▶ [Text under study]
☆ ☆ ☆ ☆

I try to pick me up, it has been less than a week since I learned he had betrayed me one more time and I finally decided I no longer want a relationship with him, he left, without even trying, said nothing, he even looked annoyed. Why did he come back then?

It has to get better, my chest is so tight.
I am learning about divorce, i never thought I would be here.
I magine myself filling up an innocent application and getting to the marital status part. Can I choose single instead. It was souposed to me single, married, widowed. no detours.
post #2 of 11
I am so sorry mama.
post #3 of 11
That is such a hard place to be. I'm glad you feel done. Now you can stop letting him use you and play with your heart like that
post #4 of 11
I'm sorry. Grieving for our relationships, and the dreams we lose when they don't work as planned is hard. Let yourself grieve, and do know that it does get better.
post #5 of 11
I'm sorry. I'm in the same place, so I know how you're feeling.
post #6 of 11
I'm sorry dear. There are some things you need to keep telling yourself. Know that you have worth, that you are a good mother, that you are doing the best for your child, and most importantly, you will find love again. Keep your head up.
post #7 of 11
I'm so sorry
post #8 of 11
I am so sorry. I am in the same place right now and know how you feel. I cried my eyes out this afternoon just holding my babies. It hurts so much.
post #9 of 11
Thread Starter 
How do you go on?
I cannot even enjoy my son.
He took so much from me when he left, not material, but hopes and dreams and all my love.
I know you will say I can do it, but if I do it will be by just keep on going no matter what not because I can.
I keep on going because I keep on going
I am alive only because I am not dead, but i feel dead.
I need a break, or I don't know what I need.

I want someone to come rescue me.
I start the day hiding my emotions so I can get ready for work.
Then I hide my emotions all day long because even if I take a break and cry,then all will know that I cried and will start talking and asking me questions.
Then It is time for my toddler, more hiding
By bed time i have to do the minimum things to function.
I might have 20-30 minutes to deal with me because i also need to get some rest.

I don't know how to live i want someone to rescue me.
Sorry I am so negative, I am not like this, but i feel I am on a nightmare. I feel and live that i cannot doit. I want to just stop.

someone please take over and let me be.

☆ ☆ ☆ ☆

▶ [Supplied records]
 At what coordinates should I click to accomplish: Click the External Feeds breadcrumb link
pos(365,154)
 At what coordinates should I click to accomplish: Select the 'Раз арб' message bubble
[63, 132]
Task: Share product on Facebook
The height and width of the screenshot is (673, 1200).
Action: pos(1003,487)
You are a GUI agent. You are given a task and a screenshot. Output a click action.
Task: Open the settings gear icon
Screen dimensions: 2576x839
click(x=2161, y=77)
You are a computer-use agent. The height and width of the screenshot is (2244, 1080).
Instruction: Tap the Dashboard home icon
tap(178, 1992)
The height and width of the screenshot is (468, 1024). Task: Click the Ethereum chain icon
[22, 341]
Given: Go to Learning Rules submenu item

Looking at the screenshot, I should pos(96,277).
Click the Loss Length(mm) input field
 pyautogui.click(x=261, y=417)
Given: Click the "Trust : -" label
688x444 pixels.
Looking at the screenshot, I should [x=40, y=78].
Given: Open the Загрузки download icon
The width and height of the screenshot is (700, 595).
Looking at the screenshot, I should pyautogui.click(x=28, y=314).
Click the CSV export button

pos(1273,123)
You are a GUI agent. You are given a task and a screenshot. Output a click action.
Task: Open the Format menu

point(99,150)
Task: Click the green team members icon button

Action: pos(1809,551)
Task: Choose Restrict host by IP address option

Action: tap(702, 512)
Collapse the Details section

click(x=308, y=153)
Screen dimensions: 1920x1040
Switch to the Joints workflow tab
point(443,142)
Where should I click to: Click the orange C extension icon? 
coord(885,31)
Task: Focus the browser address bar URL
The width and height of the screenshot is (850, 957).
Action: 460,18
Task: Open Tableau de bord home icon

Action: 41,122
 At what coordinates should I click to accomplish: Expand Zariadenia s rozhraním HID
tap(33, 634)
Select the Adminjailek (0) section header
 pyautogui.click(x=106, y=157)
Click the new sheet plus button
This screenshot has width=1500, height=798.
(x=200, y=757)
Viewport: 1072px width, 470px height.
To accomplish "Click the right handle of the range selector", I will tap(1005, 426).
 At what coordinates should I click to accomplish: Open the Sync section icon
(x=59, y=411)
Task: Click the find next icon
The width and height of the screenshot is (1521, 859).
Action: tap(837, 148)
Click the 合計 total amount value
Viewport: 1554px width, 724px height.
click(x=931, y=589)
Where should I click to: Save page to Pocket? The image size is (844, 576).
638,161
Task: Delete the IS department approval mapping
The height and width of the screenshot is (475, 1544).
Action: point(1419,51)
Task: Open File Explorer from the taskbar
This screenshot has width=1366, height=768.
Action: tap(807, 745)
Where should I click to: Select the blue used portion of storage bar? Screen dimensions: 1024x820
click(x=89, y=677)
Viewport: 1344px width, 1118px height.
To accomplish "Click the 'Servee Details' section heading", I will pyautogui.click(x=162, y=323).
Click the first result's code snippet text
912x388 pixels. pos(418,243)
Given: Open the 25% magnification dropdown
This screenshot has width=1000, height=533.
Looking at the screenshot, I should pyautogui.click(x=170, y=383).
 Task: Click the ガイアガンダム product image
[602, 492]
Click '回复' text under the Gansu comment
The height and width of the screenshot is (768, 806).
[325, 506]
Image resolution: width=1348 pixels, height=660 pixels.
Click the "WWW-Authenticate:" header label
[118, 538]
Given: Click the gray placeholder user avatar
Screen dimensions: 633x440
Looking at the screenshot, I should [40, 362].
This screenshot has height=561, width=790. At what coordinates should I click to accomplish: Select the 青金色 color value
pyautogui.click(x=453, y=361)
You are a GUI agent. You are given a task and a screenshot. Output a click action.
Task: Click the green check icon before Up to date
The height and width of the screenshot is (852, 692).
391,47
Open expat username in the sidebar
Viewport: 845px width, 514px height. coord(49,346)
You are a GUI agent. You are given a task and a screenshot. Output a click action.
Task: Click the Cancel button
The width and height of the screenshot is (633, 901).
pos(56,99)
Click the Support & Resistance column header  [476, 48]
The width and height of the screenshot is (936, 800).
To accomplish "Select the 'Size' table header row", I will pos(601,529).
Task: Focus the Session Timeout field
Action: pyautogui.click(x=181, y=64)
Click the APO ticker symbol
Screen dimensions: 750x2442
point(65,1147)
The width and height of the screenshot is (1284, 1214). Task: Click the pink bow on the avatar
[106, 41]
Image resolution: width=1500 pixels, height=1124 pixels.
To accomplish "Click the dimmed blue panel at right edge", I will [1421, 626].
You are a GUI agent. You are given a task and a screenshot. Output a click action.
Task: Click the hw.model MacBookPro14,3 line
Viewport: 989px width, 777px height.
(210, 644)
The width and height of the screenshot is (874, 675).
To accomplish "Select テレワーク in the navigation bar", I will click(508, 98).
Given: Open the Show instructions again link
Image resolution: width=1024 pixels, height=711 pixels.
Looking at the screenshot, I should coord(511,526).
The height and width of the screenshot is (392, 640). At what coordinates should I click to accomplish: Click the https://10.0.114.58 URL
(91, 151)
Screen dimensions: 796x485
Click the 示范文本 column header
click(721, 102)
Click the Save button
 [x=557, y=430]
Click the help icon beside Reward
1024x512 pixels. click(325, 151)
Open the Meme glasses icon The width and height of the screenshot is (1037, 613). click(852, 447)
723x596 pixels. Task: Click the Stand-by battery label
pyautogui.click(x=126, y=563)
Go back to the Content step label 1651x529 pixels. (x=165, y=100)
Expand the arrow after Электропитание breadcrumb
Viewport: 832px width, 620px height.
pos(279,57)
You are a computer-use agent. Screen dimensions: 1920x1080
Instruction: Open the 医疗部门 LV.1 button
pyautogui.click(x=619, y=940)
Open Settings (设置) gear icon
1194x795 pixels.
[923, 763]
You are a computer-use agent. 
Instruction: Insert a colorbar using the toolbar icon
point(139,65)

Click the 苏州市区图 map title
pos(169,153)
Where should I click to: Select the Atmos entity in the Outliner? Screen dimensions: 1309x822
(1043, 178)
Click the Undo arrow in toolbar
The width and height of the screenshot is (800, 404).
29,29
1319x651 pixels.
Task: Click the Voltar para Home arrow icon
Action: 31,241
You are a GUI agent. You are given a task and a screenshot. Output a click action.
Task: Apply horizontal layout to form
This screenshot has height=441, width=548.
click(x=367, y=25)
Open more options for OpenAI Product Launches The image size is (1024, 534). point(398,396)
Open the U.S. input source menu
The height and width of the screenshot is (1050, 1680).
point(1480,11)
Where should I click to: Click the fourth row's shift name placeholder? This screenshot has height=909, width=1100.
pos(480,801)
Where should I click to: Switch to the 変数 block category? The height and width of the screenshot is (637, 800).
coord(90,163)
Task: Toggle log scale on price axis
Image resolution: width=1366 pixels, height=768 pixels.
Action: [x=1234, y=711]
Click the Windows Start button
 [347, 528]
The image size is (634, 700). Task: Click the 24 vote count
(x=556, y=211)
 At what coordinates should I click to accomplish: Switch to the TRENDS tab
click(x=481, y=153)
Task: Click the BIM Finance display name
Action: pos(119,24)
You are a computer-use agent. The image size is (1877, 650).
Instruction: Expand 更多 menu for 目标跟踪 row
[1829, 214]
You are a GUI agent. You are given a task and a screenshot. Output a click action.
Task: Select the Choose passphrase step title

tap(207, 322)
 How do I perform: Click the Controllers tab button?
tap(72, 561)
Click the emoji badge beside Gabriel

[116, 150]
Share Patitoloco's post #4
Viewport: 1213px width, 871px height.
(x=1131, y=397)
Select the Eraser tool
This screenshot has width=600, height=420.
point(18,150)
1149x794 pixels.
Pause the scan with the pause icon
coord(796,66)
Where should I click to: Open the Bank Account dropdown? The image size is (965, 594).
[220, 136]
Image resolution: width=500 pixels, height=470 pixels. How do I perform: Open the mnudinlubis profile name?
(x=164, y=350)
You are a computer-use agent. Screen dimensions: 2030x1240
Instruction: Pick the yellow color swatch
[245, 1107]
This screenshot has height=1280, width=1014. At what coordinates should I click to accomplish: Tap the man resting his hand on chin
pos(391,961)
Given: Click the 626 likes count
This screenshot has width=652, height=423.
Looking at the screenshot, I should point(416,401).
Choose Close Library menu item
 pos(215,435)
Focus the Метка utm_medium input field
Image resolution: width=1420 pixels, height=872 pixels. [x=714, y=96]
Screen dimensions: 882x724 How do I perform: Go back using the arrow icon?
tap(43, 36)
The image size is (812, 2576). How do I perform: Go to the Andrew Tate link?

☆ ☆ ☆ ☆

▶ [Exercise]
According to the forum thread, how long had it been since the original poster learned of the latest betrayal? Rely on the forum thread alone for your answer.

▶ [Exercise answer]
Less than a week.